Heat up some vegetable oil in a large pan, scoop batter into pan, about one heaping tablespoon per pancake. Fry pancakes for a few minutes on medium high heat until they are slightly browned. Put them onto a kitchen towel, to get rid of some of the frying oil.
These pancakes can be served hot or cold, either plain or with a dip.
Spicy Soy Sauce Dip
- 3 Tbsp soy sauce
- 1 Tbsp dark sesame oil
- 2 tsp honey or agave syrup
- 2 tsp lemon juice or vinegar
- 1 tsp ginger, powdered or fresh
- 1 garlic glove
- 1/2 tsp red hot pepper flakes
- salt and pepper
Mix all the ingredients together and season to taste with salt and pepper.

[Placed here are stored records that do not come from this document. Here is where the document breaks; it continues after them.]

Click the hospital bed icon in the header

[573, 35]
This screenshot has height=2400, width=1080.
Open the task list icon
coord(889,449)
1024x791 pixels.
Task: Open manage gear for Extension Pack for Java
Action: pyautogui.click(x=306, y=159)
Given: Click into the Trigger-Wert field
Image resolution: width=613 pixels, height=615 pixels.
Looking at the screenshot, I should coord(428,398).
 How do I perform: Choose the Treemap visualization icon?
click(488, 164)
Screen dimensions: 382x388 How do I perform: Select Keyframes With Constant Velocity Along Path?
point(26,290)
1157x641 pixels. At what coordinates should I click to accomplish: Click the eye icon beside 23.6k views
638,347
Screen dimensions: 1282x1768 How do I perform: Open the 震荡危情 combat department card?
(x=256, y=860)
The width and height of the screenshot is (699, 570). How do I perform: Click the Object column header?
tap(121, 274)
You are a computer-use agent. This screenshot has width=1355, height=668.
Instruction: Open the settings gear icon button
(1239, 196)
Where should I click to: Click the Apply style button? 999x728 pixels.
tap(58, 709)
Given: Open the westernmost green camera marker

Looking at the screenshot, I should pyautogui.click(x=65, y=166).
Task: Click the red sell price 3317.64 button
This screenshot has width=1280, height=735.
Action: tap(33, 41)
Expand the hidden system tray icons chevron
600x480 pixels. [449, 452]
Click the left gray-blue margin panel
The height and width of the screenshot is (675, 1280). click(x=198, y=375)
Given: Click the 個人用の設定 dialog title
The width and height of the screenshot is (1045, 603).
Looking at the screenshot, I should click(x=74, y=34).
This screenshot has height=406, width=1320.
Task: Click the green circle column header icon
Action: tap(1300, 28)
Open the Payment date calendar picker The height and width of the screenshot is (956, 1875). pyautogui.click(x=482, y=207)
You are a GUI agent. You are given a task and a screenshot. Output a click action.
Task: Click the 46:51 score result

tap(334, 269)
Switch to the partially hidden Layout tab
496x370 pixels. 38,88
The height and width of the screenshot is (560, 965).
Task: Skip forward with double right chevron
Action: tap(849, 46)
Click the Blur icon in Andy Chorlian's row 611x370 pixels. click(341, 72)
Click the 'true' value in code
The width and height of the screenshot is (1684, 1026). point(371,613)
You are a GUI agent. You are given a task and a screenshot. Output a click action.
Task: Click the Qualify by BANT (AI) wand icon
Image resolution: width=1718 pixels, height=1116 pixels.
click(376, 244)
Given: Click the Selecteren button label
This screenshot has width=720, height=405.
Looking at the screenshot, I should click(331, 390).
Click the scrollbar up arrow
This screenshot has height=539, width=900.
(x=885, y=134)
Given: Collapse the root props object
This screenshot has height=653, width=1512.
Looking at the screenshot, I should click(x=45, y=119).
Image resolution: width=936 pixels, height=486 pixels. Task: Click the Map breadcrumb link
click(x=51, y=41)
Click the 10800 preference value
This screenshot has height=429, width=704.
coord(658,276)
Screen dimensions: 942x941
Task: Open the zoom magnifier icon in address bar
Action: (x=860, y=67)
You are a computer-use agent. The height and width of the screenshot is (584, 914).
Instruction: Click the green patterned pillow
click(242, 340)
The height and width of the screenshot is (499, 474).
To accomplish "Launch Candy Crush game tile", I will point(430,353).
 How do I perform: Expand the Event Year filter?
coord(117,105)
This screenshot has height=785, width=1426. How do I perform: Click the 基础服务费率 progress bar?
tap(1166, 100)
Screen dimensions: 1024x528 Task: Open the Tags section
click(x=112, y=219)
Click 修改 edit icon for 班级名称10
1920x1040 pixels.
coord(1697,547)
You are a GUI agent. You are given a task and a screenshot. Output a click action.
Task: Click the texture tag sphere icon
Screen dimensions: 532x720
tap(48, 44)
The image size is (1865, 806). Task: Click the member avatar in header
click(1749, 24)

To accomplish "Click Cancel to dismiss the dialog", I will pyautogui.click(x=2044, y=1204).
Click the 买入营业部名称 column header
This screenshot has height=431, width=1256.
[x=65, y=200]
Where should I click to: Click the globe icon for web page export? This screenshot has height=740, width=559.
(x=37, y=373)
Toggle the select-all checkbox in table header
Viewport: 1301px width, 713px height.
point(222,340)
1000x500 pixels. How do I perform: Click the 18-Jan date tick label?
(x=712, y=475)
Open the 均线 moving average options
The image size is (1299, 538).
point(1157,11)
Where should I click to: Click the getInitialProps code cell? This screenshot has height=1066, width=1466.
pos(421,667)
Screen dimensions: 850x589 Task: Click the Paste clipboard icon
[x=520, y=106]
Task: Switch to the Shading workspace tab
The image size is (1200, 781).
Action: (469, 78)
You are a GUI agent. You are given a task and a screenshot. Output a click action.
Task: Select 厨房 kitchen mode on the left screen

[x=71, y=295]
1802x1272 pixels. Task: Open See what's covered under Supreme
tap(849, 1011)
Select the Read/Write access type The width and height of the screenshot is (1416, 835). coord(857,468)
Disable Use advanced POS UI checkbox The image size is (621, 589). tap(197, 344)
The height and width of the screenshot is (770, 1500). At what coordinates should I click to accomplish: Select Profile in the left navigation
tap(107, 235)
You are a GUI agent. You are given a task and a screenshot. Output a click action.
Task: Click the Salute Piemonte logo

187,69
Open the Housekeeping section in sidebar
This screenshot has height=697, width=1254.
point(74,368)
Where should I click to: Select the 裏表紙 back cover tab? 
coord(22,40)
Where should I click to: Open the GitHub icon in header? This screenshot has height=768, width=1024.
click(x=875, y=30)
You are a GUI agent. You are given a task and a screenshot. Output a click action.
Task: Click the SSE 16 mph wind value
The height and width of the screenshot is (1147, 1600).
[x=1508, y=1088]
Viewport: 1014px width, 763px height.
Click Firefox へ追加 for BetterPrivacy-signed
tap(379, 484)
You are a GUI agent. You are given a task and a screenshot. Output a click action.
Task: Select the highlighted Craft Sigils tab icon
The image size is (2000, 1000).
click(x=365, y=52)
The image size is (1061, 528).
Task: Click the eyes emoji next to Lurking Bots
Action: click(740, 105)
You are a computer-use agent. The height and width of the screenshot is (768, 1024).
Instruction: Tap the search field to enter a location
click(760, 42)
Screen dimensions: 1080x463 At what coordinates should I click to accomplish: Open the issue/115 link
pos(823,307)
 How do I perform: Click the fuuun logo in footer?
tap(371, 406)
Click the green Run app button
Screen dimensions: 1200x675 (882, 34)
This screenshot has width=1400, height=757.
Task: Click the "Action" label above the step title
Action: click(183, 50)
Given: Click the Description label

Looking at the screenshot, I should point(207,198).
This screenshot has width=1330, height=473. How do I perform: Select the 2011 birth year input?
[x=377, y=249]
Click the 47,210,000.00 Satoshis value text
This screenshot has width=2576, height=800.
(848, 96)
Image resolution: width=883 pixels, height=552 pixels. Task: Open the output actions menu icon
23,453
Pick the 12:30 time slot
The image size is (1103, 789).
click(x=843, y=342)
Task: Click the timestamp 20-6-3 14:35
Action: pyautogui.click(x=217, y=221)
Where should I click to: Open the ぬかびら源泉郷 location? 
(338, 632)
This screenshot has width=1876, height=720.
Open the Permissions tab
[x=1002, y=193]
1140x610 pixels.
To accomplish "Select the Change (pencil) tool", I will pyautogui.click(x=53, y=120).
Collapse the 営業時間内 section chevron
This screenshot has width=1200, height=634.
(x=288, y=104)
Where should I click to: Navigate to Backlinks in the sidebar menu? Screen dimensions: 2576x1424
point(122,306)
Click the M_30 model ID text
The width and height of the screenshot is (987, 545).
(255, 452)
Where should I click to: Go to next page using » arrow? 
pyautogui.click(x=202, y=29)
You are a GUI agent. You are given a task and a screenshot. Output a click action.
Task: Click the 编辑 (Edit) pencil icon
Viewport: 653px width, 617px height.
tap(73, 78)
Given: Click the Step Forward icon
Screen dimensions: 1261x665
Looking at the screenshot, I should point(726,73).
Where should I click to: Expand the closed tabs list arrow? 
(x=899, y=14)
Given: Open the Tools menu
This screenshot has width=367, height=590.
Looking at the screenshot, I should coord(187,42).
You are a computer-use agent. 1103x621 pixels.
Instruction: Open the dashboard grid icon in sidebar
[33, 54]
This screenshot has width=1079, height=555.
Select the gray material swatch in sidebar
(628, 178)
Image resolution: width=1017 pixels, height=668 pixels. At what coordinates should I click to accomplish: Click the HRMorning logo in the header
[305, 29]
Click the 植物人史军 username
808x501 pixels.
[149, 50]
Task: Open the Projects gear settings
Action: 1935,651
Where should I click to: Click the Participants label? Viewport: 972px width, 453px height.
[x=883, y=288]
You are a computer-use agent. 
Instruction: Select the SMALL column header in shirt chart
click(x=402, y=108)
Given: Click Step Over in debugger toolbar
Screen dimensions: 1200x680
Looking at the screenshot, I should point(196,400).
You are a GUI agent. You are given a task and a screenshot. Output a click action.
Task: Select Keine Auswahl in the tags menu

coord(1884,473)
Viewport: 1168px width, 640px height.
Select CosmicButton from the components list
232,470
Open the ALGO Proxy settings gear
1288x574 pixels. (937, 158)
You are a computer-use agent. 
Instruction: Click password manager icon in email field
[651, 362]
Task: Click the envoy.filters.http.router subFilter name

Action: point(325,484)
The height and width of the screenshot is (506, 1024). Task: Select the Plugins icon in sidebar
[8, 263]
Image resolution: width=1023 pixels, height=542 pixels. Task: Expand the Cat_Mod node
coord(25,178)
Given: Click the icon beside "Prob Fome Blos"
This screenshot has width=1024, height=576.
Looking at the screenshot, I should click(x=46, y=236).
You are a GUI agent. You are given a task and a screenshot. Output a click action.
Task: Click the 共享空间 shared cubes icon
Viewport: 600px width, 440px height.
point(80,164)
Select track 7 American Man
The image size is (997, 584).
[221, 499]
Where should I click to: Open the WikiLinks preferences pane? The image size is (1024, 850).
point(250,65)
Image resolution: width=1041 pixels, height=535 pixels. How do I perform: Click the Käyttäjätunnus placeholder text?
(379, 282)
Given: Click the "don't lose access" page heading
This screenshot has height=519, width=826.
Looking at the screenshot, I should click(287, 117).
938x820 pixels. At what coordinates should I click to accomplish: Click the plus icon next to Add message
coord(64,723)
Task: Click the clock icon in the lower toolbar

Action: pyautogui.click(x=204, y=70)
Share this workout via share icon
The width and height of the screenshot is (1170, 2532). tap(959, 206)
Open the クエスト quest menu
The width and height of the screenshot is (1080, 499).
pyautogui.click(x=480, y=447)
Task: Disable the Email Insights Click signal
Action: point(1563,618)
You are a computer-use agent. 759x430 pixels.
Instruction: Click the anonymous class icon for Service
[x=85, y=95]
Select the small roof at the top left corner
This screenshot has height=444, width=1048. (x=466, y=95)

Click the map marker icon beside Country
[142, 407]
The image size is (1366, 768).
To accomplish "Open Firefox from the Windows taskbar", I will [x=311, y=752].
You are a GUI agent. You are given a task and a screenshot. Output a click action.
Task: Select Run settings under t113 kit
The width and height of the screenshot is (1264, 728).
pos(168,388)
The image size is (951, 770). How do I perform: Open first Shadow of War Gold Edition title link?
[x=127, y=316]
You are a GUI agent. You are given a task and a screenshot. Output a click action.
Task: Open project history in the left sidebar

From Vegetarians in Paradise:
Yield: 1 1/2 cups (360 ml)
1 12.3-ounce (350g) box extra firm silken tofu
1/4 cup (60 ml) fresh lemon juice
1/2 teaspoon rice vinegar
1/4 teaspoon salt
- Cut the box of tofu along the dotted lines and drain the liquid. Put the tofu in the food processor and add the remaining ingredients. Process until smooth and creamy. Stop the machine to scrape down the sides of the workbowl once or twice.
- Use immediately or chill for several hours to thicken. Refrigerated, Tofu Sour Cream keeps for 1 week.
Note: The extra firm silken tofu helps to create the closest replica to real sour cream. The recipe will work with soft or firm silken tofu but the consistency will be more like a runny sauce. Using non-silken tofu will make the texture and mouth feel chalkier and unpleasant.